The Knanaites are a strictly endogenous community, retain particular liturgical, devotional, and cultural practices unique to themselves and, by the Apostolic Brief
Universi Christiani, had a personal jurisdiction (now the autonomous Metropolitan Arch-Eparchy of Kottayam) erected for them within the Syro-Malabar Catholic Church by Pope Saint Pius X. (A bit of trivia - Kottayam is, I believe, the sole autonomous metropolia that is without any suffragn jurisdictions.)
In the US, the Eparchy of Saint Thomas the Apostle of Chicago of the Syro-Malabarese has within it a Vicariate for Knanaya Catholic Community in North America, which is comprised of 10 parishes, last I checked.
Although formal Knanya jurisdictions exist only in the Syro-Malabarese Church and the Syrian Orthodox Jacobite (Indian) Church (their Oriental Orthodox counterpart), there are Knanaites within each of the Indian ecclesial communities (other than the Latin Catholic) and, officially or otherwise, provisions are made to accommodate their praxis in all of the Churches of Saint Thomas Christians. (That includes the two Saint Thomas Churches which are neither Oriental Catholic nor Orthodox; however, I believe the Knanya themselves consider those who belong to Churches outside Catholicism or Orthodoxy to have severed their relationship with the closed ethnic community that they are.)
This produces the strange consequence that the Metropolitan Arch-Eparchy of Kottayam for the Knanya includes 15 parishes that are gathered into an Episcopal Vicariate for Malankara Knanaites (by pastoral agreement with the Malankara Church
sui iuris).

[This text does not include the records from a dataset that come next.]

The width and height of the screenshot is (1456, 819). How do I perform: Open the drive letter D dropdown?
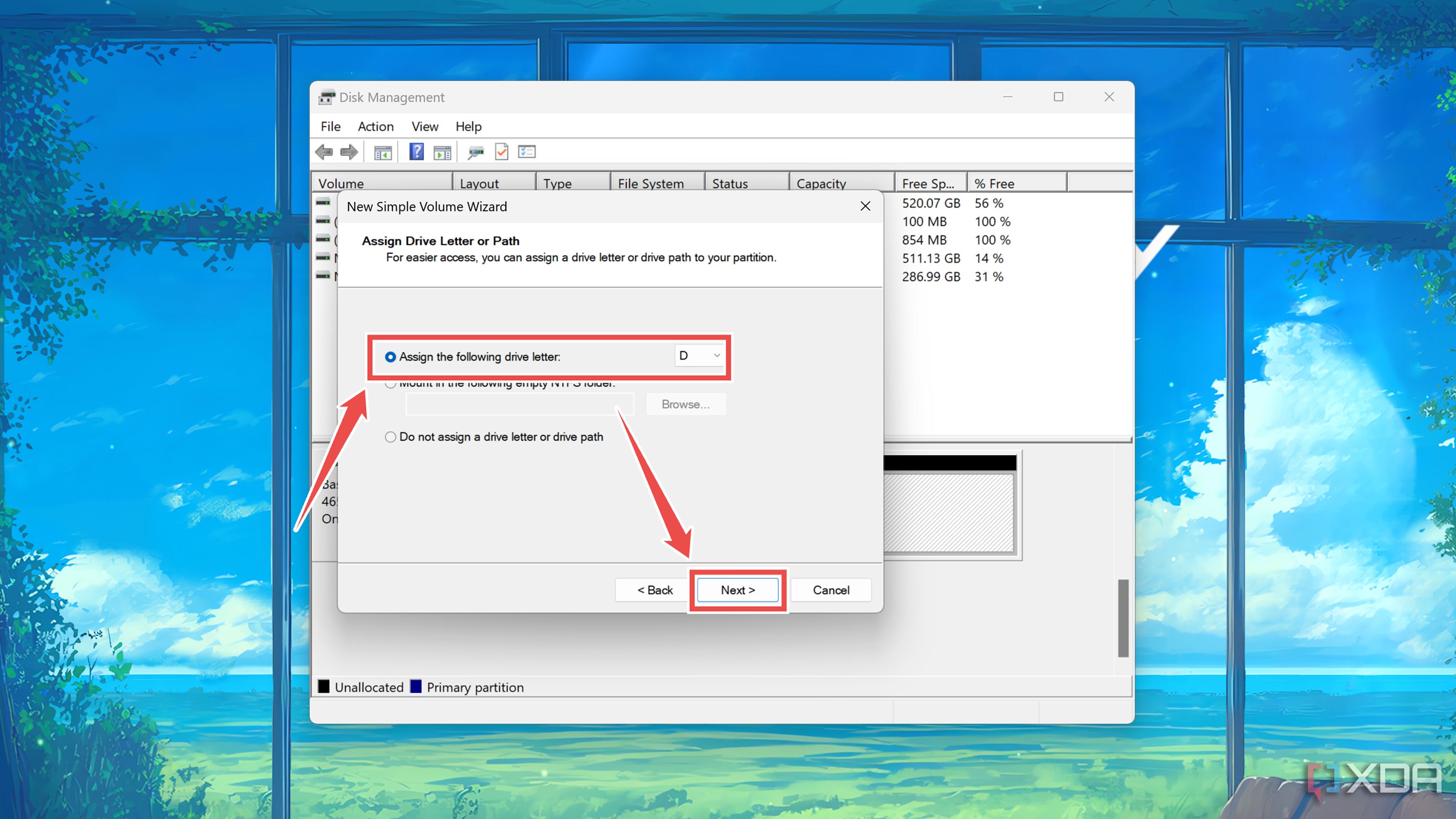[699, 356]
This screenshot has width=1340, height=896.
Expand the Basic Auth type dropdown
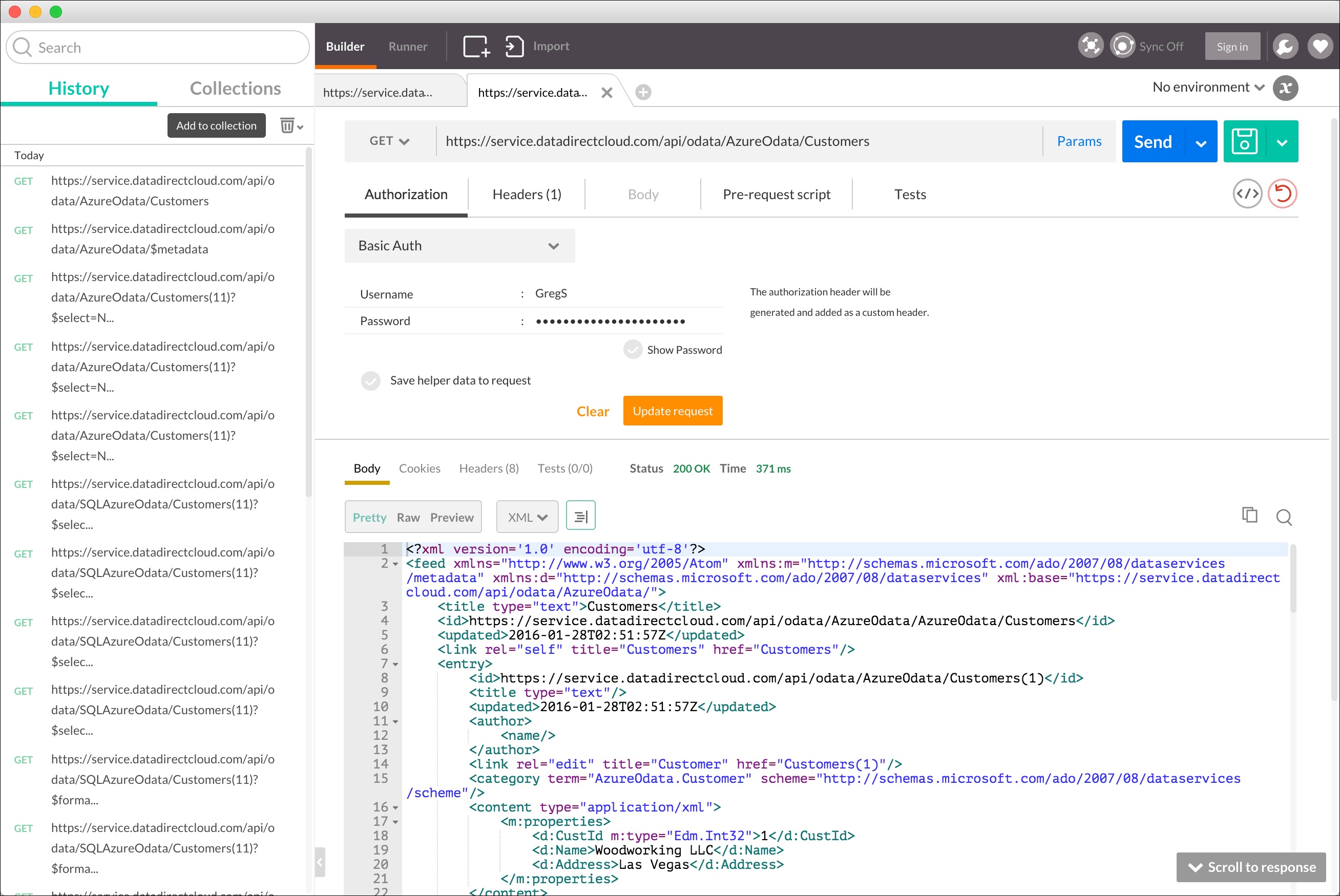click(459, 246)
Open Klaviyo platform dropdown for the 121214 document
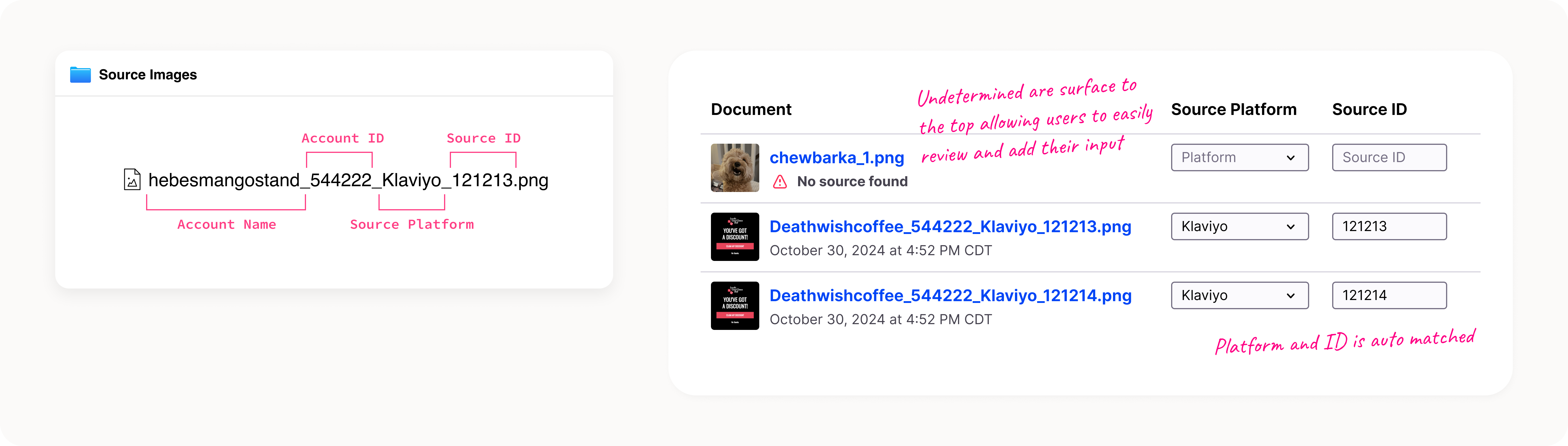Image resolution: width=1568 pixels, height=446 pixels. pos(1239,295)
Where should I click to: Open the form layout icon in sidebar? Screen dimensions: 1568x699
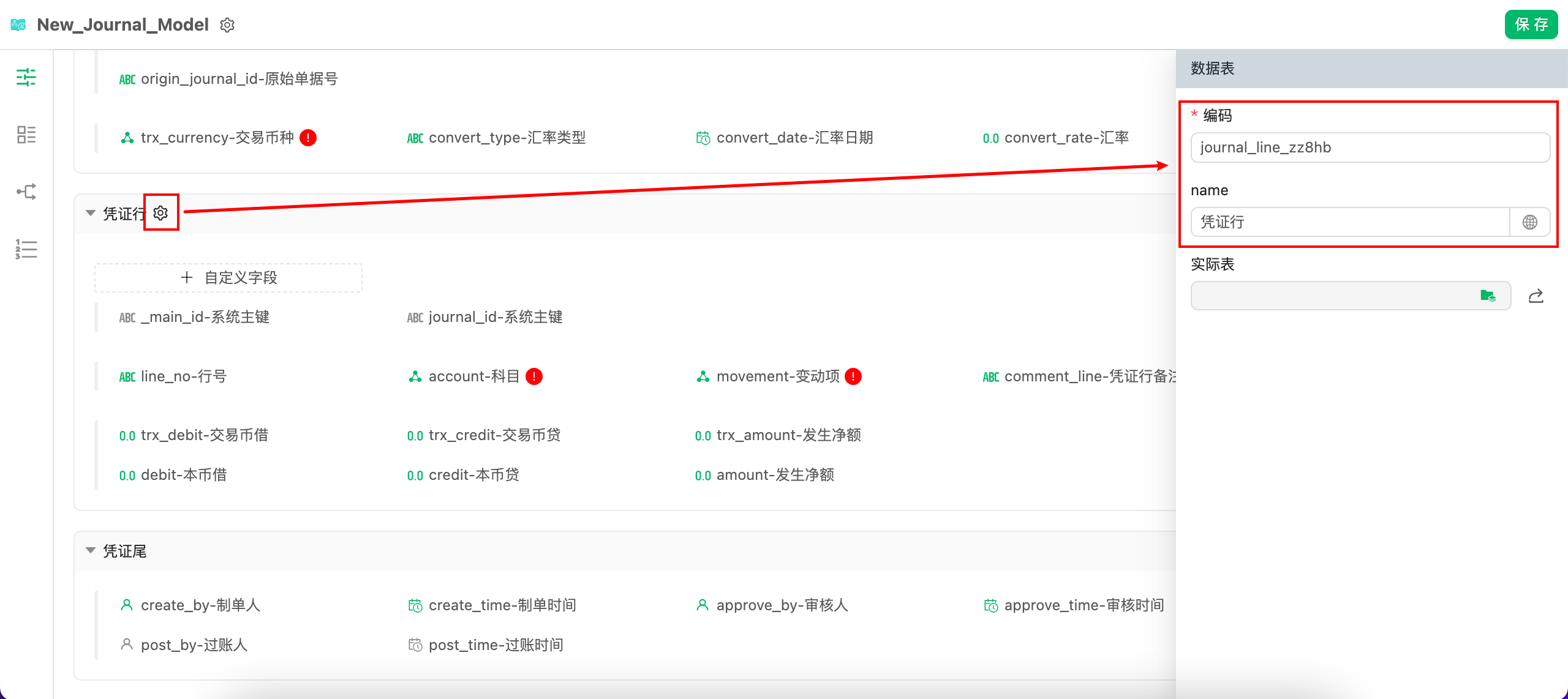tap(26, 135)
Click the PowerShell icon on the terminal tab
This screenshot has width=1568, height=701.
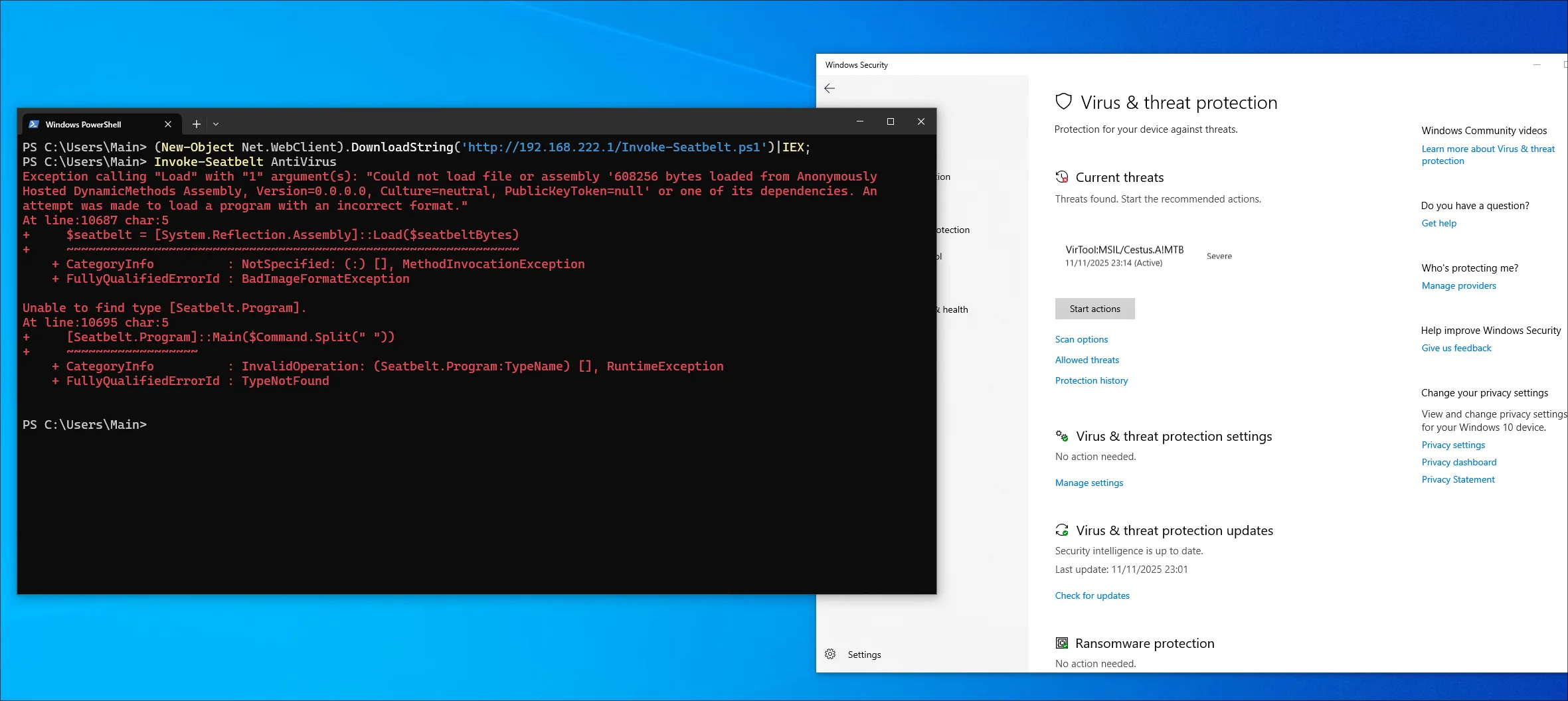[x=33, y=124]
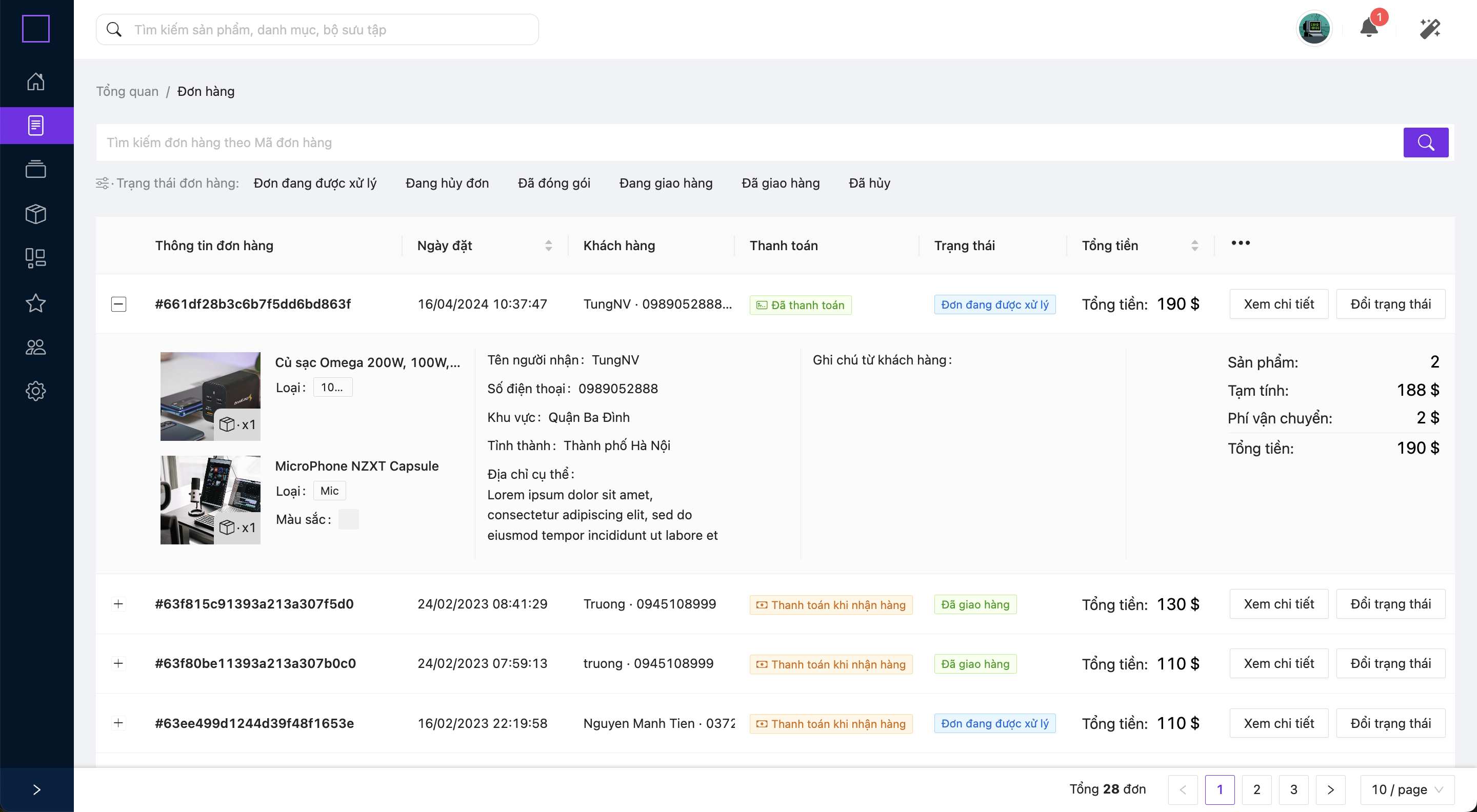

Those parishes canonically serve the Knanaite Usage of the Malankara Rescension of the Antiochene Rite, within a jurisdiction that is Chaldean in Rite.
My brother and friend, AJV, aptly describes the internal debate conflict within his Church as to the form that the Holy Qurbana should take. In effect, presently, there are 3 “usages” - for lack of a better term, unofficial though they are, a consequence of that debate. I’ve given them “names” the better to discuss them - but these names are strictly of my own imagination/creation:
- The Assyro-Chaldean Usage is that of antiquity, to which Rome apparently hopes the Church will return (albeit, Rome itself effectively created the situation that resulted in it being initially abandoned).
- Malabarese Usage is the term that I’ve applied to the heavily latinized Qurbana. Those who support this Usage (and resist the idea of returning to the Assyro-Chaldean Usage) deem this to be “Indianized” - rather than “Latinized”
- Mixed (Chaldean-Malabarese) Usage seeks to describe a move on the part of some hierarchs and clergy to serve the Holy Qurbana in a way that incorporates some of the more ancient praxis without abandoning all aspects of the latinized form - essentially a hybrid usage. It is debated whether this is a genuine effort to effect compromise or simply a measure hoped to placate Rome and bring an end to its concern.
AJV has better described details as to the particulars of differences in praxis among the three than I could have done. It is certainly a struggle to keep in mind that “Indianized” - to those seeking to avoid the return to an Assyrian form - is equivalent to “Latinized” - in the minds of their opponents, those who want to see that return happen.